Apply what you read:
[a] Decide whether each statement agrees with the review of the film "Crisis" below: (i) Nicholas Jarecki both wrote and directed "Crisis"; (ii) the DEA agent's sister is played by Evangeline Lilly; (iii) the academic tries to expose the dangers of a new painkiller nearing FDA approval. For each, answer yes or no and quote the words from the review that decide it.
[b] Continue the review of the film "Crisis" from where it stops.

------ Exercise text

But between the skeletons in characters’ closets and the ghosts of movie cliches past, present and future, “Crisis” is something of a horror film, and not in a good way.
Written and directed by Nicholas Jarecki (“Arbitrage”) — the half brother of acclaimed documentarians Andrew Jarecki (“Capturing the Friedmans,” “The Jinx”) and Eugene Jarecki (“Why We Fight”) — “Crisis” is a star-studded affair that follows three separate ripped-from-the-headlines stories.
First, there’s the foul-mouthed DEA agent (Armie Hammer) trying to reel in the big fish behind an international opioid-smuggling operation. (His sister, played by Lily-Rose Depp, is herself an addict.) Then there’s the mother of that dead teen (Evangeline Lilly), a recovering painkiller addict and avenging angel who embarks on a vigilante mission to find and kill the men she holds responsible for her son’s death — one of whom, in an unsubtle touch, is a bearded Quebecois heavy nicknamed Mother. Finally, there’s the idealistic but tarnished academic (Gary Oldman, in full, sputtering, declamatory mode), a whistleblower who struggles to expose the dangers of a deadly new painkiller nearing FDA approval. His résumé includes old innuendoes about alcoholism and sexual harassment.

------------
------ Record set

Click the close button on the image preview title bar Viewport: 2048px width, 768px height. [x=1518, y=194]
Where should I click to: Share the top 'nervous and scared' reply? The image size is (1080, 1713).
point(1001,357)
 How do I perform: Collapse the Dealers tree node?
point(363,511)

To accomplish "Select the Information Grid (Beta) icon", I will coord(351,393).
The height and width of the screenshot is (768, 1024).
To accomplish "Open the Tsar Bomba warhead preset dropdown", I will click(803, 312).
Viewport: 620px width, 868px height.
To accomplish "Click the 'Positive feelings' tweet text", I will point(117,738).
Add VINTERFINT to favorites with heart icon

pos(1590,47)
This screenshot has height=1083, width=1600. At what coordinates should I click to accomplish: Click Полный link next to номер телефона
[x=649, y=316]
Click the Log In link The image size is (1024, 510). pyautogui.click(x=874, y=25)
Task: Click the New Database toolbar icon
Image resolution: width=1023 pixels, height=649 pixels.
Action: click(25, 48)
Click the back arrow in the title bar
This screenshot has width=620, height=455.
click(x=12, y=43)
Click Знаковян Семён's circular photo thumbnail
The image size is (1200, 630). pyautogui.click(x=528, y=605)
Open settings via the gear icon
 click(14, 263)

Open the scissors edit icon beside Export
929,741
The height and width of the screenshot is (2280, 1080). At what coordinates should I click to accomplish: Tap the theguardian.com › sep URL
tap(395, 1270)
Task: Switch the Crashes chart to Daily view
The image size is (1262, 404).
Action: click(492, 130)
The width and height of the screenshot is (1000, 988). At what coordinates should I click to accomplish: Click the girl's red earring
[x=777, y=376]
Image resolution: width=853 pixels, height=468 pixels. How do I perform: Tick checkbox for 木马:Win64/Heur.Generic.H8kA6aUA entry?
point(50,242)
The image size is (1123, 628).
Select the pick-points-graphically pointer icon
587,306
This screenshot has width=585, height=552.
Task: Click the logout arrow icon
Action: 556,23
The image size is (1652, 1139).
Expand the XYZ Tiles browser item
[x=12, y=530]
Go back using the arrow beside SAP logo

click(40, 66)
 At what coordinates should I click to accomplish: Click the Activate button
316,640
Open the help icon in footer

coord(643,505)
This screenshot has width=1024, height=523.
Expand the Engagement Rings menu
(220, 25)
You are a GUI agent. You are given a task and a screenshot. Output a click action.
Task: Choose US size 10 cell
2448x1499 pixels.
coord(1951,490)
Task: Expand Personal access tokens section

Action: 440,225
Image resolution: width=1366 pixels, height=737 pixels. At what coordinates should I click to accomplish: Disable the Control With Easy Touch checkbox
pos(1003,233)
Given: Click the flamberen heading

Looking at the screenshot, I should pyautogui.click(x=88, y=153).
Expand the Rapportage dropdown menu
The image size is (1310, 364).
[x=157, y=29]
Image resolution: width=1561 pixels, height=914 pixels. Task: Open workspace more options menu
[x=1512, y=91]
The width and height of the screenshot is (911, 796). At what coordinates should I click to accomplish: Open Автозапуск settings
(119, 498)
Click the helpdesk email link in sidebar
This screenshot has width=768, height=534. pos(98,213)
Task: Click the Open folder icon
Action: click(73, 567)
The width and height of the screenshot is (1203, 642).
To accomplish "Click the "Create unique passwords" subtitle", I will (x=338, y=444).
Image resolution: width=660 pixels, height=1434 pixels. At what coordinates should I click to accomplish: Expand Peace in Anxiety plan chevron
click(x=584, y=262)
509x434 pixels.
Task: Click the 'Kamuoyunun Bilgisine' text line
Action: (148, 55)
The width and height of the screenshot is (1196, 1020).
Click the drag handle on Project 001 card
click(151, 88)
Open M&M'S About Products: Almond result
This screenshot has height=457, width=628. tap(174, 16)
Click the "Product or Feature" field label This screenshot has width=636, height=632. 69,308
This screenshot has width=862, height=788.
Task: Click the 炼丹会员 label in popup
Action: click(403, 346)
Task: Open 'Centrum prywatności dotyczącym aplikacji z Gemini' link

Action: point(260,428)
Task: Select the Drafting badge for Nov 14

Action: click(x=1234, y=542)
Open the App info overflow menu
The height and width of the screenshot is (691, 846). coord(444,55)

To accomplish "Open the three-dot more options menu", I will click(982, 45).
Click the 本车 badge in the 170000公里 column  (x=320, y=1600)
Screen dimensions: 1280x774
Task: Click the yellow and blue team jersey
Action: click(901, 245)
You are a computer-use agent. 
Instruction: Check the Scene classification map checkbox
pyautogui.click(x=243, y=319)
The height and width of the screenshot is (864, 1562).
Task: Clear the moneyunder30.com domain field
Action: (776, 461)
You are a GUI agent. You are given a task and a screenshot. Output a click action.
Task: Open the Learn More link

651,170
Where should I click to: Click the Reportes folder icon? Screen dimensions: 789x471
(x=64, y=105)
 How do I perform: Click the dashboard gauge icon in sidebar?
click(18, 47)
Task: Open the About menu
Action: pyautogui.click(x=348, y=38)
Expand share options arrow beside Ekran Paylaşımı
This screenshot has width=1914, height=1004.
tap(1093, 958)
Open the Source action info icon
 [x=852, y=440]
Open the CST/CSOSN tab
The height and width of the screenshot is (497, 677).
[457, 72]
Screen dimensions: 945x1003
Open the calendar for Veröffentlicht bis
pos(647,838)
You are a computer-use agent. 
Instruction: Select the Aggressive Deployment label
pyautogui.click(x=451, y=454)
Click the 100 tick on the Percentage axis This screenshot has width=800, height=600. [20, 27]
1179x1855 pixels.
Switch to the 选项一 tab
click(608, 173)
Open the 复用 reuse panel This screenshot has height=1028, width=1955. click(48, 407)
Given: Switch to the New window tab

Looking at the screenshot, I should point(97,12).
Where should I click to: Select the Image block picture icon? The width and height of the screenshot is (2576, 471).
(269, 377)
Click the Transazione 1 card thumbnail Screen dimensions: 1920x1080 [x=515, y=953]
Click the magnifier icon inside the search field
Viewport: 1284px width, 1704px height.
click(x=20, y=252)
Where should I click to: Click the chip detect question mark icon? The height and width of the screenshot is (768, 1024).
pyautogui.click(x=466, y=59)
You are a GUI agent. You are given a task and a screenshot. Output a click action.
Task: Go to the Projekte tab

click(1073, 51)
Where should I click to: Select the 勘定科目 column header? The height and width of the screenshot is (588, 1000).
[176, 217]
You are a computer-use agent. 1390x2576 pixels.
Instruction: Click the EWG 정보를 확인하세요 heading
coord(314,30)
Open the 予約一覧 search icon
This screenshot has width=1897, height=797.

------------

Answer list:
[a]
(i) Yes: "Written and directed by Nicholas Jarecki"
(ii) No: "His sister, played by Lily-Rose Depp, is herself an addict."
(iii) Yes: "a whistleblower who struggles to expose the dangers of a deadly new painkiller nearing FDA approval"

[b]
Rounding out the supporting cast are Michelle Rodriguez as a DEA supervisor; Luke Evans and Martin Donovan as corrupt drug-company executives; rapper-actor Kid Cudi as an ineffectual FDA bureaucrat; and Greg Kinnear as a university dean torn between supporting his faculty’s research and taking a fat check from Big Pharma for a new school arts center.
But forget the marquee names. This cinematic triple-decker sandwich is so overstuffed with baloney and cheese it ought to come with a pickle on the side.
Jarecki, who casts himself as a DEA agent, has clearly chosen a topic that’s worth exploring from several angles, as Steven Soderbergh did with “Traffic.” But the approach taken by “Crisis” to its complex subject is so obvious as to render anything the film might have to add to the discussion of addiction, greed or law enforcement perfunctory. Despite an effort to write characters as antiheroes who dance dangerously close to the edge of the moral abyss, the performances by Hammer, Lilly and Oldman all feel, effectively, like cardboard cutouts.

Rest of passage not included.